= Elizabeth Lambourn =

British historian and academic (born 1966)

Elizabeth Anne Lambourn, (born 6 July 1966) is a British historian and academic, specialising in medieval history, the Indian Ocean, material culture and cross-cultural studies. Since 2021, she has been Professor of Material Histories at De Montfort University; she had joined the university in 2002 as a postdoctoral research fellow.

She studied art history at the University of Edinburgh, graduating with an undergraduate Master of Arts (MA Hons) degree in 1988. She later undertook a Doctor of Philosophy (PhD) degree in art and archaeology at SOAS University of London.

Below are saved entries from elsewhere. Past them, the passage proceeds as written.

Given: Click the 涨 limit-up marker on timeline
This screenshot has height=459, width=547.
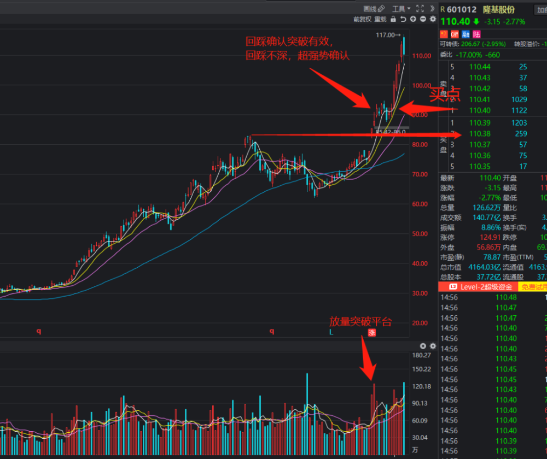Looking at the screenshot, I should (x=372, y=332).
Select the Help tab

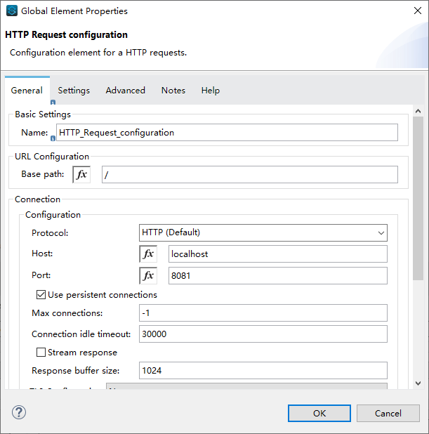coord(210,91)
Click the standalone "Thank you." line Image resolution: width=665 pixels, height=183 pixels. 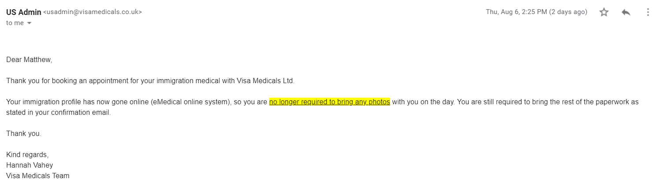click(x=24, y=134)
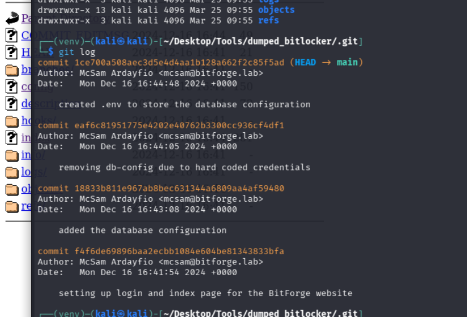Open the COMMIT_EDITMSG link text
The width and height of the screenshot is (467, 317).
point(26,36)
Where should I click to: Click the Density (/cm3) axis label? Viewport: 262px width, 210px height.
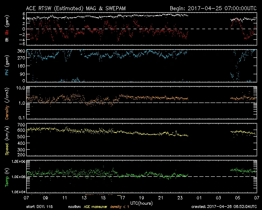point(6,103)
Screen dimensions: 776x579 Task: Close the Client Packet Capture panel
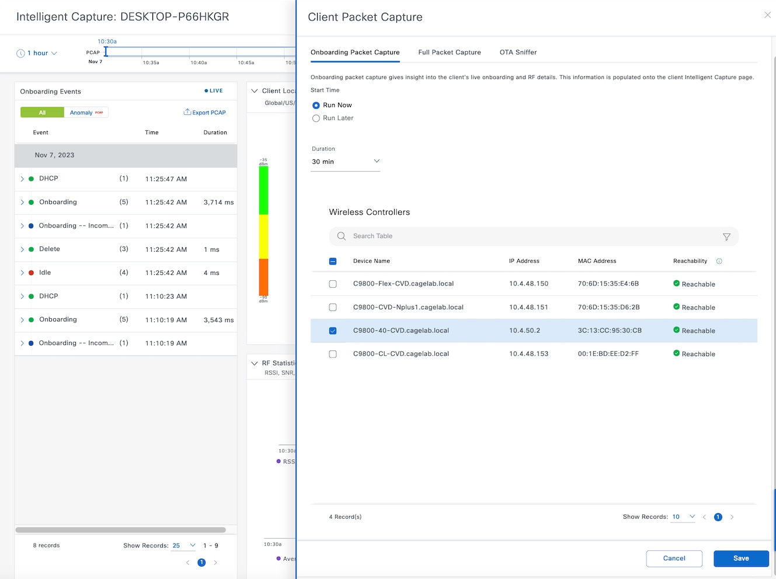pos(767,15)
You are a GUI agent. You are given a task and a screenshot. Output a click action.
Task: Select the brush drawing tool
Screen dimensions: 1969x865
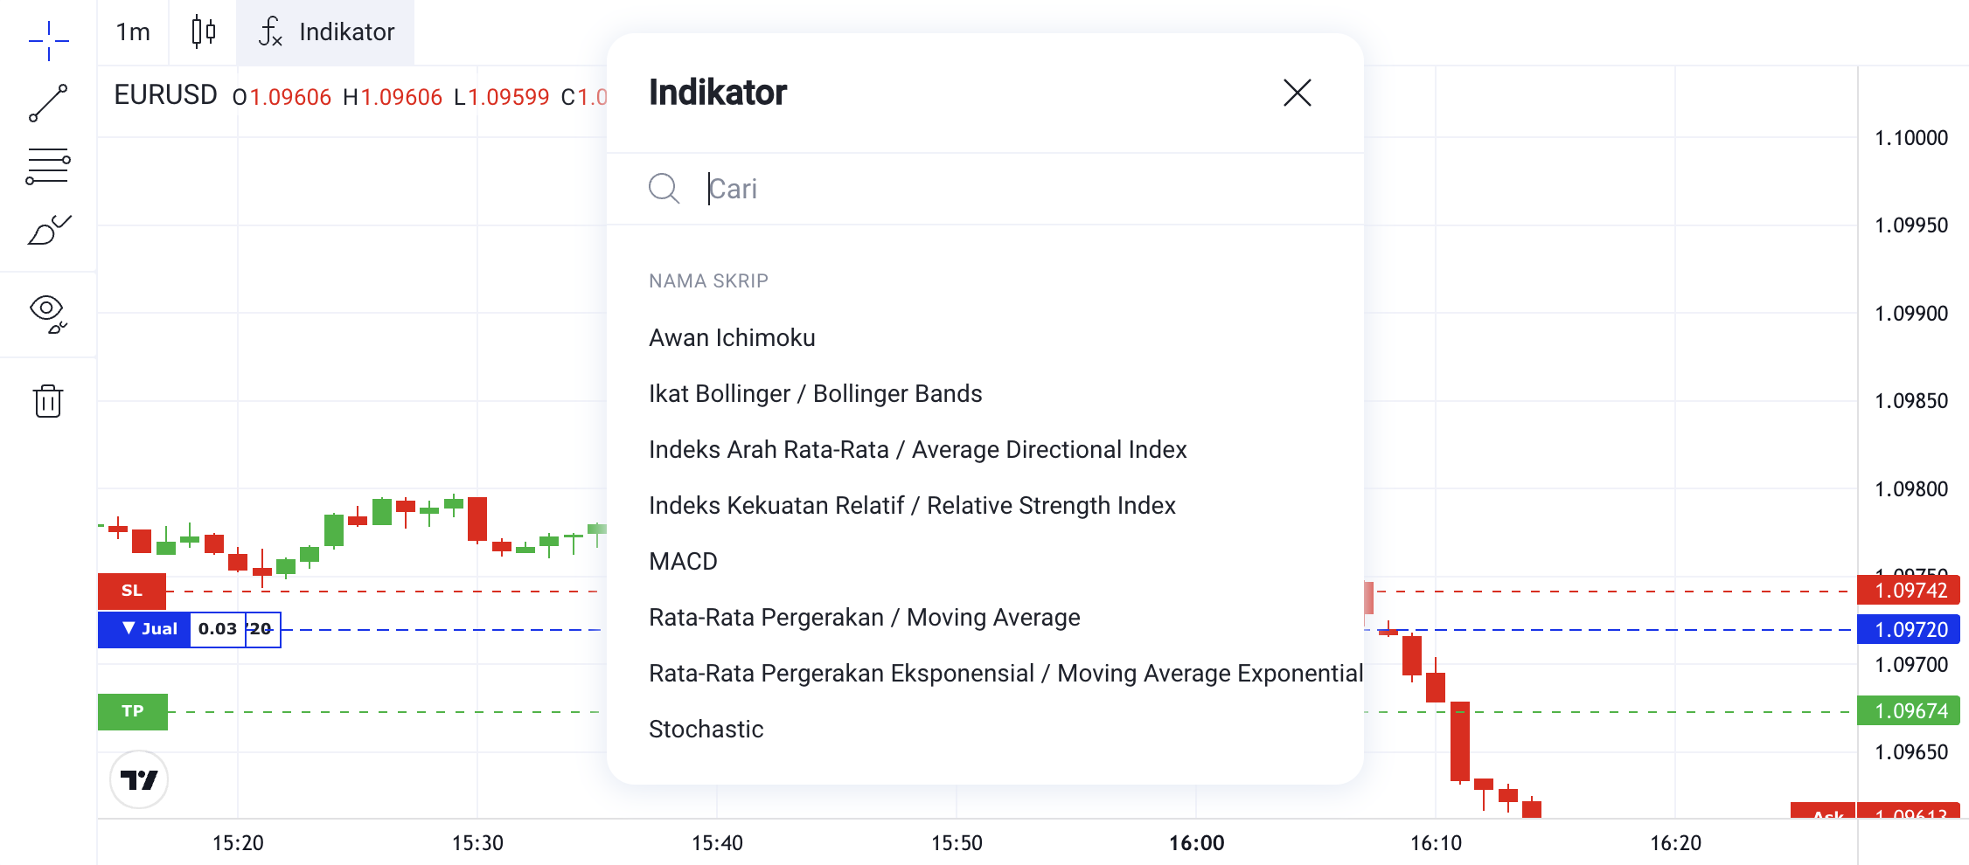click(x=49, y=230)

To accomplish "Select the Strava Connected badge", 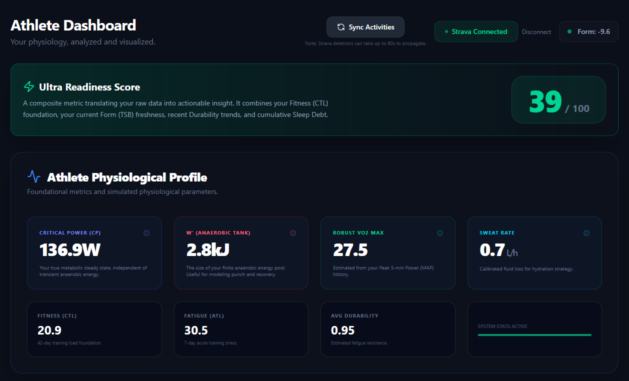I will 476,31.
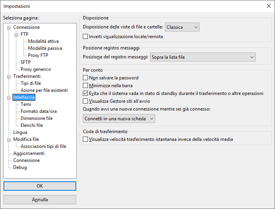Select Modalità passiva in the tree
The height and width of the screenshot is (209, 275).
(x=45, y=48)
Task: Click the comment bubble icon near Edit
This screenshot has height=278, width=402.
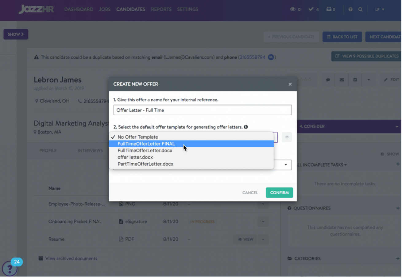Action: (328, 80)
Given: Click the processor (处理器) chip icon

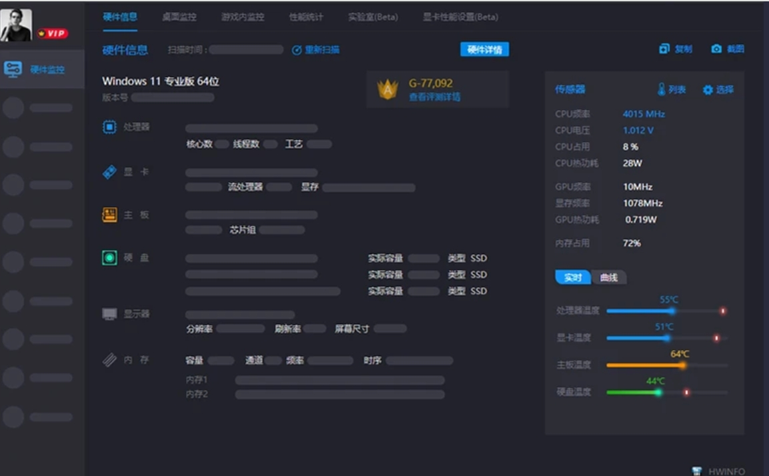Looking at the screenshot, I should 109,127.
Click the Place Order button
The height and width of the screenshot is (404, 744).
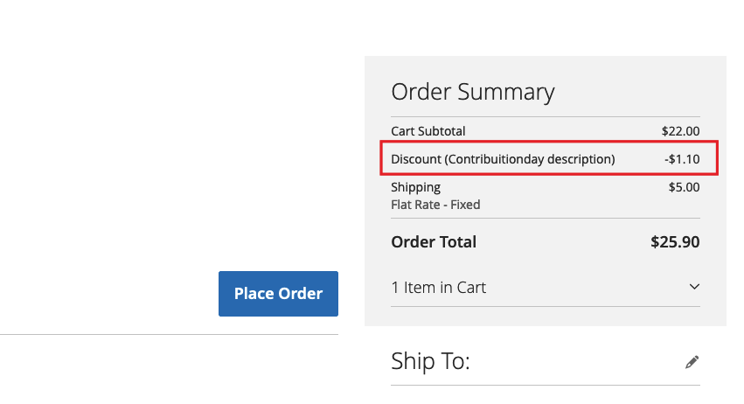(278, 294)
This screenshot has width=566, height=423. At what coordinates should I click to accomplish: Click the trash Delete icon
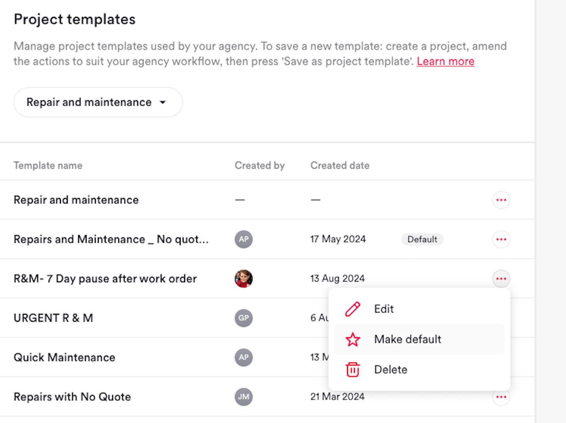click(353, 370)
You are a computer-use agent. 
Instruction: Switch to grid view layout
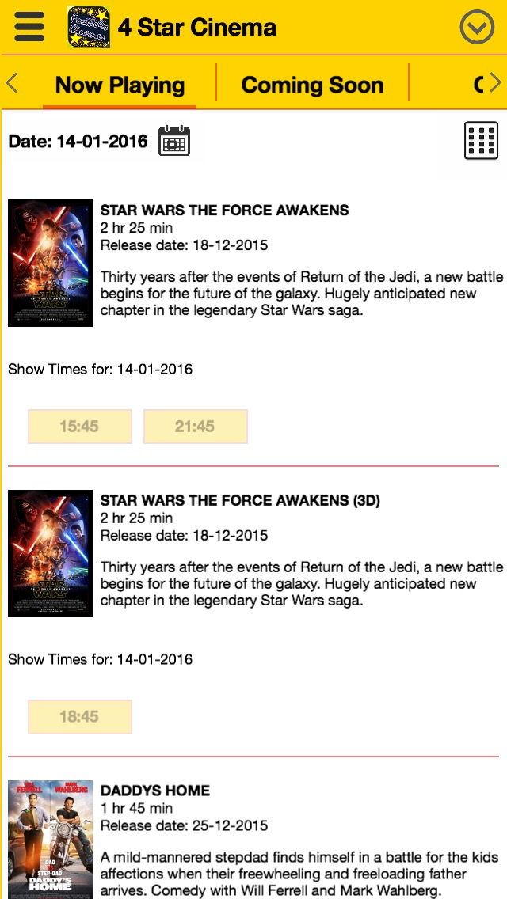point(481,141)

She graduated in 1999, with a doctoral thesis titled "'A collection of merits gathered from different sources': the Islamic marble carving and architecture of Cambay in Gujarat between 1200 and 1350 AD."

In the Fall of 2022, Lambourn was a Fellow at the Swedish Collegium for Advanced Study in Uppsala, Sweden. In July 2023, she was elected Fellow of the British Academy (FBA), the United Kingdom's national academy for the humanities and social sciences.

==Selected works==
- Lambourn, Elizabeth A. (2010). "A Self-Conscious Art? Seeing Micro-Architecture in Sultanate South Asia"
- Lambourn, Elizabeth (2017). "Legal encounters on the medieval globe"
- Lambourn, Elizabeth (2018). "Abraham's luggage: a social life of things in the medieval Indian ocean world"
- Lambourn, Elizabeth (2021). "A Cultural History of the Sea in the Medieval Age"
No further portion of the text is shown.